The appointment of the shifty von Papen as Chancellor to succeed Brüning was followed by the rescinding of the latter’s ban on the Brown Army as a bait to catch the Nazi support, and by a general election. At the polls Hitler more than doubled his vote, being returned with 230 followers, the largest party in the Reichstag. He demanded the Chancellorship, but Papen manoeuvred him into an interview with the Field Marshal, where Hitler, who was nervous and showed to little advantage, received a pre-arranged rebuff. His prestige suffered considerably thereby, but worse was to follow. After three months of hopeless struggle in a hostile Reichstag Papen held another election. The Nazis lost 2,000,000 votes. A feeling of defeat spread throughout the party. Some of the leaders were in despair. In Germany and abroad it was thought that Hitler had passed his zenith.

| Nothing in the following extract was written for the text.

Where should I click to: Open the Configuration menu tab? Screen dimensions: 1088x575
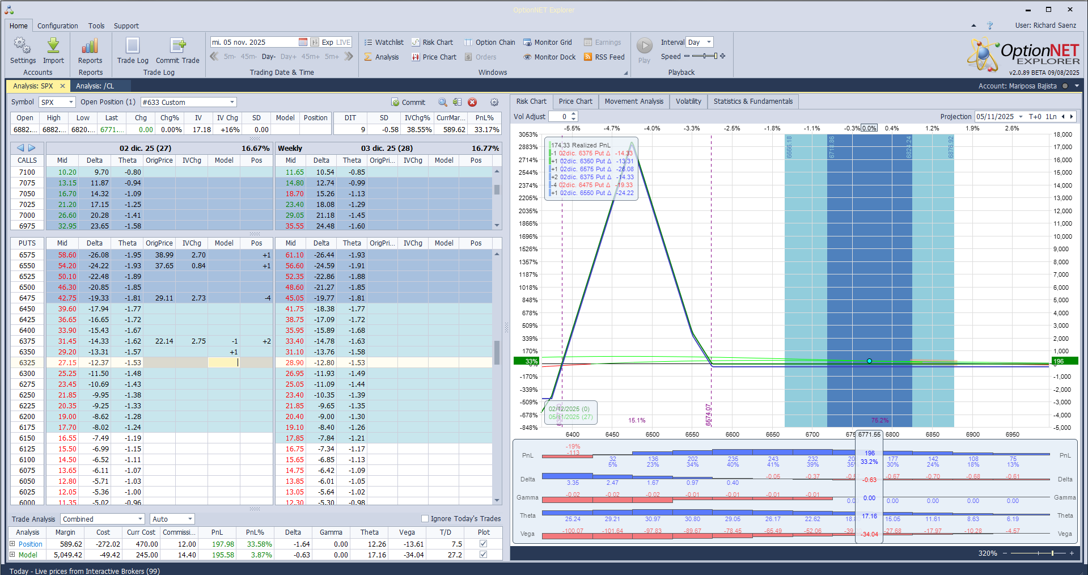coord(57,26)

In the meantime the affairs of Germany prospered little better than those of the Bavarian ex-corporal. Papen had to resign in November, 1932, and was followed by General Kurt von Schleicher, the last Chancellor of the old regime, a clever man, who came near to destroying Hitler and paid the forfeit on June 30, 1934. Schleicher had the confidence of the Army, and, as far as anyone could, that of President von Hindenburg, but he had no Parliamentary support, and was threatened by Papen, who regarded him as the cause of his own fall from power. Schleicher in December made a bid for independence. He thought to propitiate the Nazi strength by attracting to himself in a semi-Socialist administration Gregor Strasser.
Chancellor at Last
Reichstag Fire
It was a critical moment. Hitler, who had borne the recent setbacks with surprising calm, now lost heart. ‘If the party breaks up,’ he confided to Goebbels, ‘I’ll end matters with my pistol in three minutes.’ Schism indeed seemed imminent. But Strasser himself spoilt the scheme. He dallied and hesitated. The discussions were deferred, and before they could be resumed Schleicher had fallen. The tables had been suddenly turned by von Papen, who in January made an alliance with Hitler in order to overthrow Schleicher. The Nazi leader, whom he regarded as humbled by recent ill-fortune, was to be Chancellor and he himself Vice-Chancellor, with a majority of non-Nazi colleagues, the good will of the President, and, he confidently hoped, the real power. The plan took shape, and on January 30, 1933, Adolf Hitler was formally invested with the seals of office as Reichskanzler.